#### Показанный текст

Выбрать главу

В части III («Терапия»), продолжая анализировать диагностические методы, я фокусируюсь на альтернативных способах лечения любовной болезни, предложенных в романах 1860–1870-х годов («Что делать?» Чернышевского и «Анна Каренина» Толстого), и их стратегических последствиях. Пятая глава рассматривает эти произведения в контексте актуальных для того времени дебатов о природе психической жизни человека, в частности контекста соперничества между медициной/физиологией и психологией за первенство соответствующих методов и дискурсов. В шестой главе анализируется использование темы любви как болезни Чернышевским в его революционном романе «Что делать?» и демонстрируется, как автор включает этот древний топос в свою социальную программу равенства полов и освобождения женщин. Терапевтический метод, предложенный в романе, – психологический эксперимент, поставленный и контролируемый политически радикальным ученым-позитивистом, – позже будет оспорен Толстым. В седьмой главе моего исследования я интерпретирую болезнь любви Кити Щербацкой в «Анне Карениной» как полемический выпад Толстого против решения, ранее предложенного Чернышевским. В романе Толстого этот «недуг души» исцеляется самой жизнью и процессом интенсивного самоанализа, а не с помощью медицины или психологических манипуляций. Я показываю, что с помощью этого полемического жеста писатель выступает не только против трактовки Чернышевским топоса любовной тоски, но и против самой этой традиции. Толстой разрушает концепцию любви как болезни, делая причиной недомогания своей героини нравственный стыд, а не любовь, – это позволяет лишить топос его романтического содержания и тем самым бросить вызов западной романтической культуре и ее ценностям. В краткой заключительной главе рассматривается фрагментация топоса на несколько различных тем в русской культуре конца XIX века и намечаются основные траектории его развития в XX столетии.

#### Формулировка задания
Назовите, что, согласно тексту о части III, Толстой делает причиной недомогания Кити Щербацкой вместо любви.

#### Предоставленные строки
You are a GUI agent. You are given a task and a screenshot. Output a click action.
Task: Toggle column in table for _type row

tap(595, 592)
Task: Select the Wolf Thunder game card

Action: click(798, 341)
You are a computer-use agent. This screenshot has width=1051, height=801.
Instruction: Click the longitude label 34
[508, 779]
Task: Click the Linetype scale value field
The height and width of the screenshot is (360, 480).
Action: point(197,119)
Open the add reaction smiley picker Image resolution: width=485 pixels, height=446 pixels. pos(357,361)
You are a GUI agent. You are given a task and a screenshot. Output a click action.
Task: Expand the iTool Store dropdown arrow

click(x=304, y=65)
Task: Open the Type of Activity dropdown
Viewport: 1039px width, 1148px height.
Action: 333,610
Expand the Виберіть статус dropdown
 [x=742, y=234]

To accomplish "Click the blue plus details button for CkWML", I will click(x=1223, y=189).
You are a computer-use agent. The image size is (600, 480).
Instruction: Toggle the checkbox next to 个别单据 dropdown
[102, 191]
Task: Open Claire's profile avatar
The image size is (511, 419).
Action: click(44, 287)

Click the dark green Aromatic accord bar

#### Решение задачи
Нравственный стыд.